My dysfunctional relationship with sleep started when I moved out of home at seventeen. Moving out of home was something I always wanted to do and was genuinely excited about it. But I never had any plan on how to navigate through this new phase of life. Staying with a room full of girls who came from different backgrounds, alarms going off as early as 3 am and the highly competitive environment made me feel overwhelmed. Depression and anxiety were yet to make it to my vocabulary and I was clueless about what is happening inside my mind. The only solution to the chaos was sleep. So I slept - day and night.
A typical day in my first year of college consisted of waking up in the morning, finishing off the bare minimum routine activities to be presentable and then lying down in the bed until it's time to start for college. Then at college, I would doze off in the class. At noon, I would be back at the hostel where I would sleep after having lunch. Every moment was spent sleeping and I was oblivious to what's happening in and around me. This phase lasted for a year and somehow I managed not to fail in any exams.
I was much better in the second year of college. Somehow I let go of the competitive spirit and accepted that I cannot always come first in every exam. College was never going to be like school. I had come to terms with my mediocrity and life seemed peaceful after that realization. Years flew by and it was time for another bout of depression. This time the relationship with sleep took a different form.
My life's greatest ambition has always been simple - It was to become financially independent. When I was close to achieving that dream, the world went through an economic crisis. It was not an ideal time for being a fresh graduate. The world looked so gloomy without any possibility for a revival. So I went back to my bed again. It was different. My eyes were closed, but I was acutely aware of what was happening around me. I never got the rest my body needed even though in other's eyes I was sleeping all the time. Even though my situation didn't change immediately after college, sleep became normal when I moved back home. In between, I took up menial jobs and was ridiculed by the extended family because you know there is no point in educating a girl.
Everything became a lot better after two years. I finally got a job that paid me enough to sustain myself and support my family. As I always wanted, I started living a completely independent life away from home also. Around this time, I got an opportunity to travel across India and to meet various people who have made an impact on this country. I was ecstatic and it is one of the most cherished experiences in this lifetime. Coming back to the regular mundane life after almost a month of continuous travel threw me out of balance. I had a hard time coping. This time sleep completely eluded me. I was restless and I had so much energy. I went to work, as usual, read all night, went for long runs in the early morning and still was not tired enough to sleep. This went on for some months and it was kind of a short welcome to the sleeplessness that follows me still.

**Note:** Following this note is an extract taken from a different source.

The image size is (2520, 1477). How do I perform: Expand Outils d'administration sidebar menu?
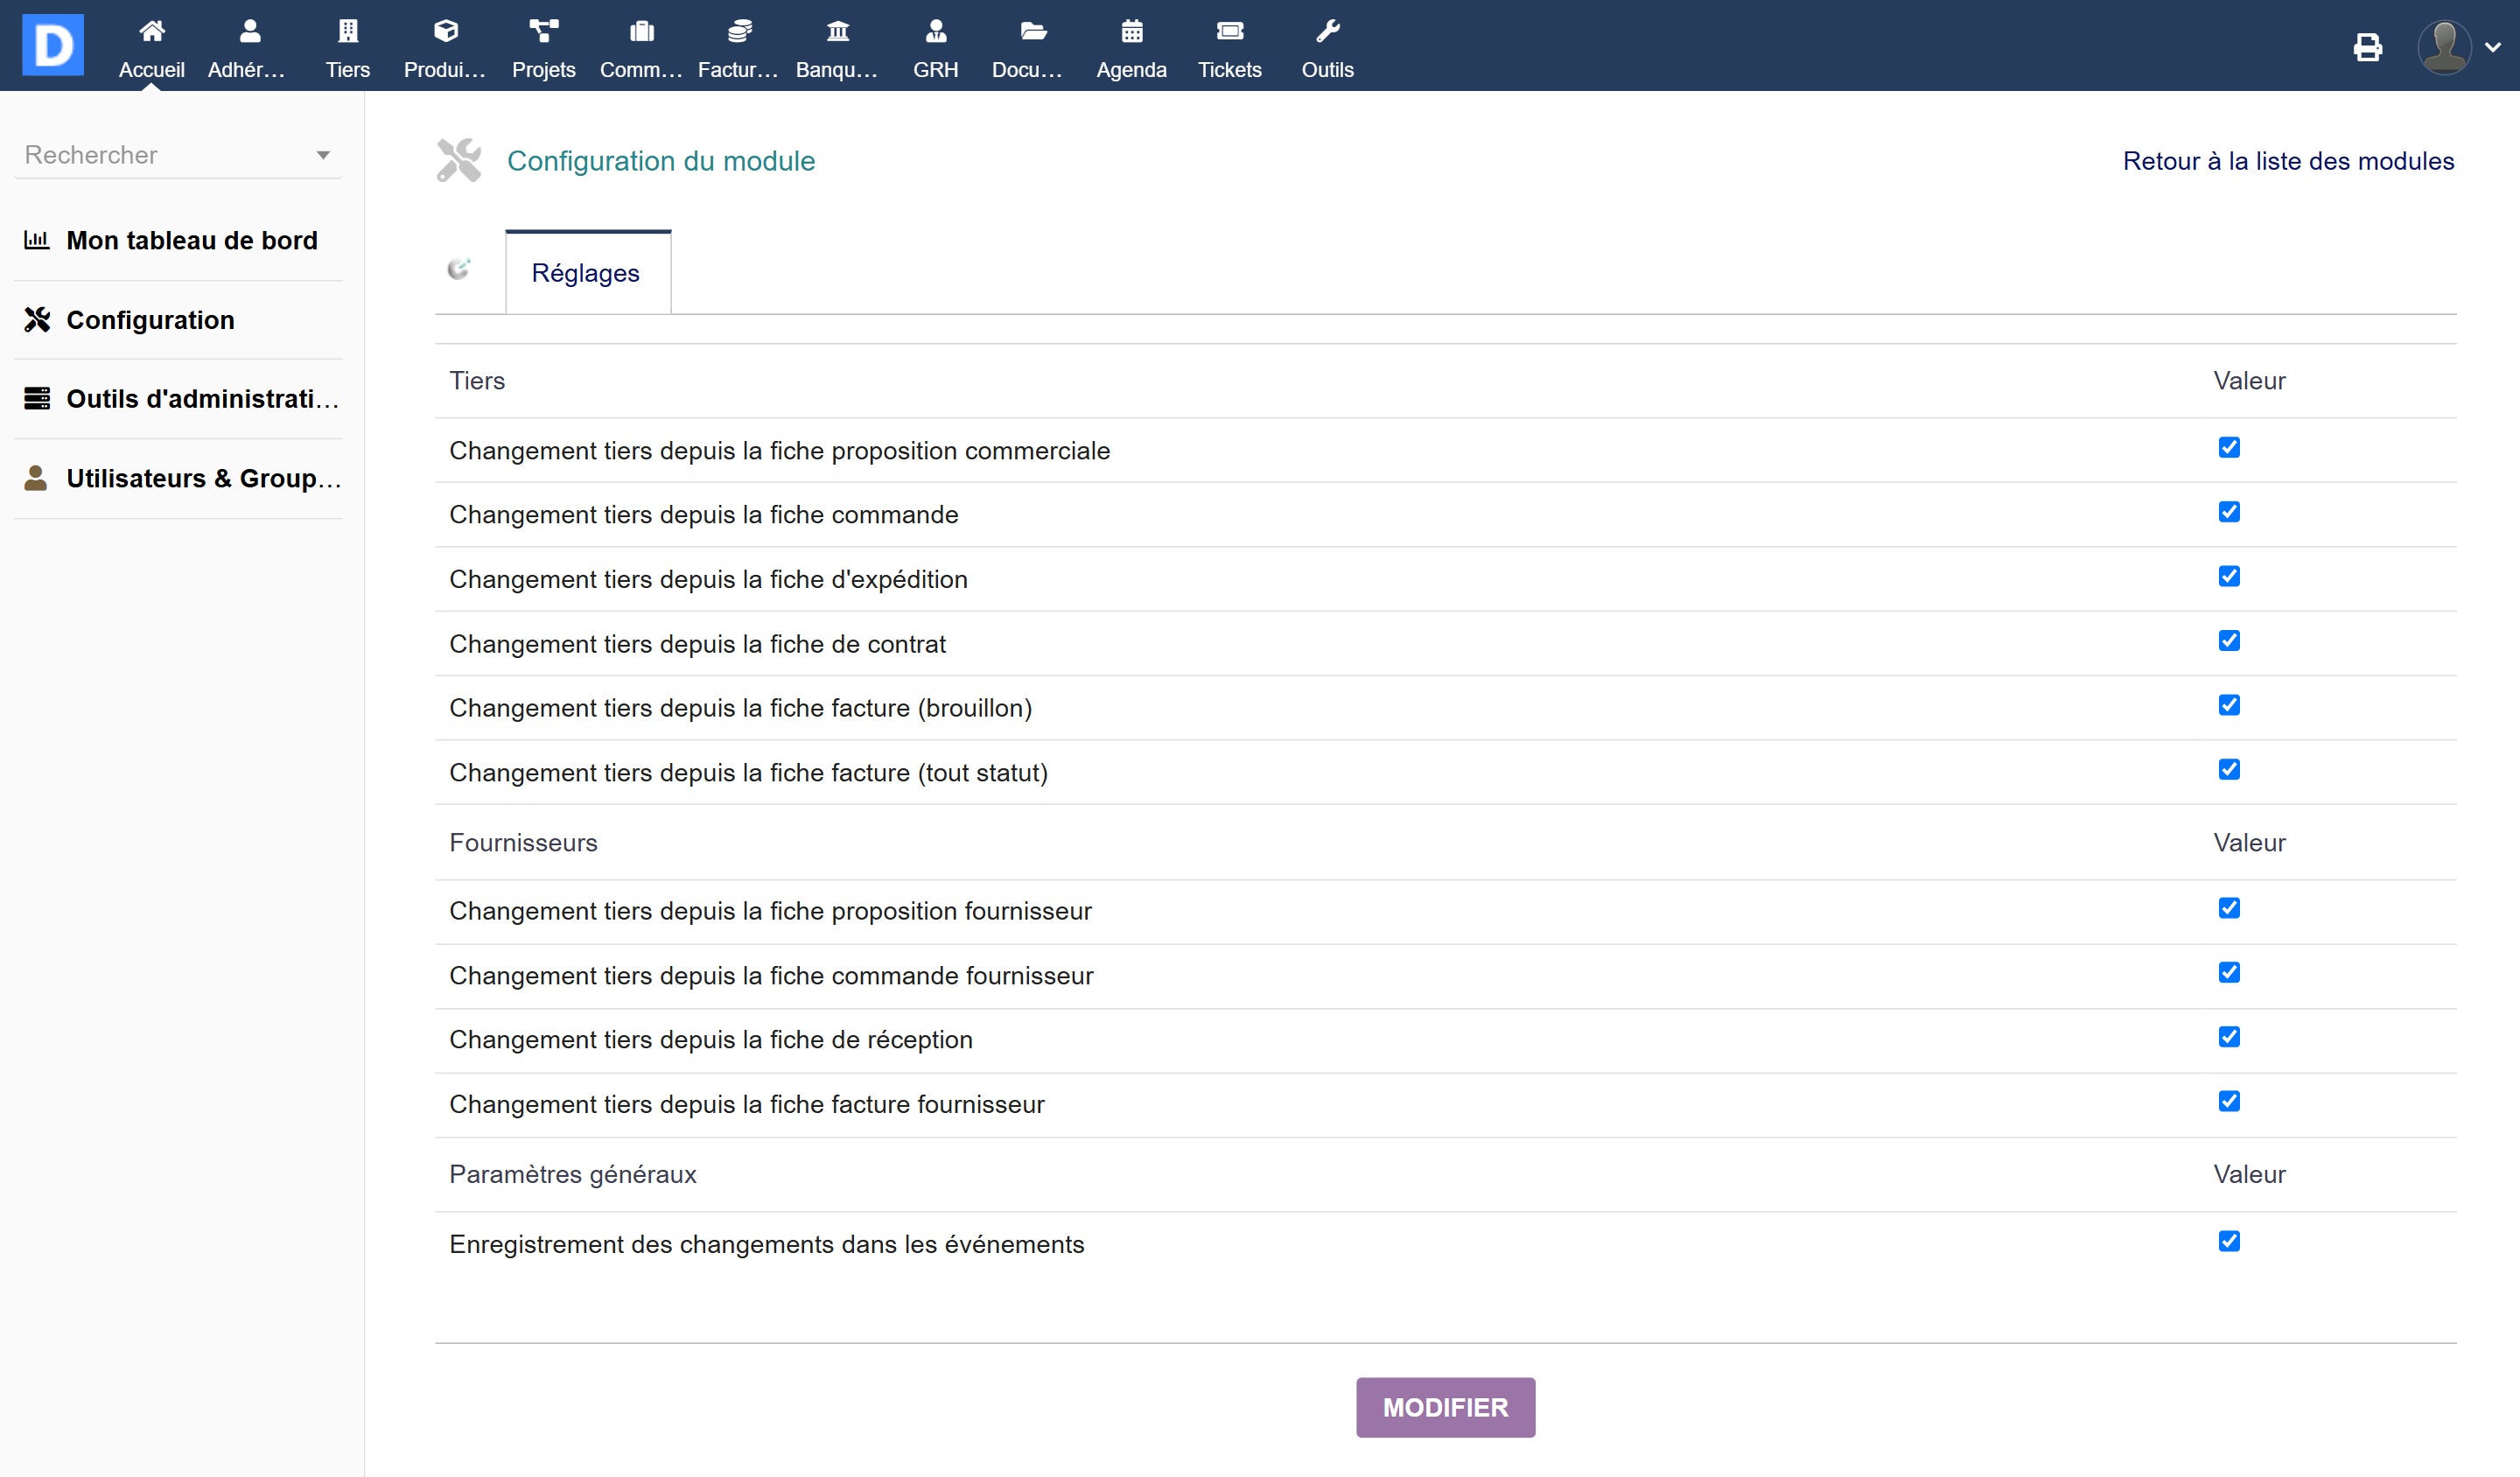point(201,399)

Somehow oversleeping has never come back to me after my teenage years. Now it is always sleeplessness. I have tried various tips and tricks. Some things work out sometimes, but not always. So I cherish the days on which I get at least eight hours of uninterrupted and peaceful sleep. If this happens at least once a week, I am the happiest person in the world. Sleep, My Friend, is the topmost priority for me now. And this is how I am adulting.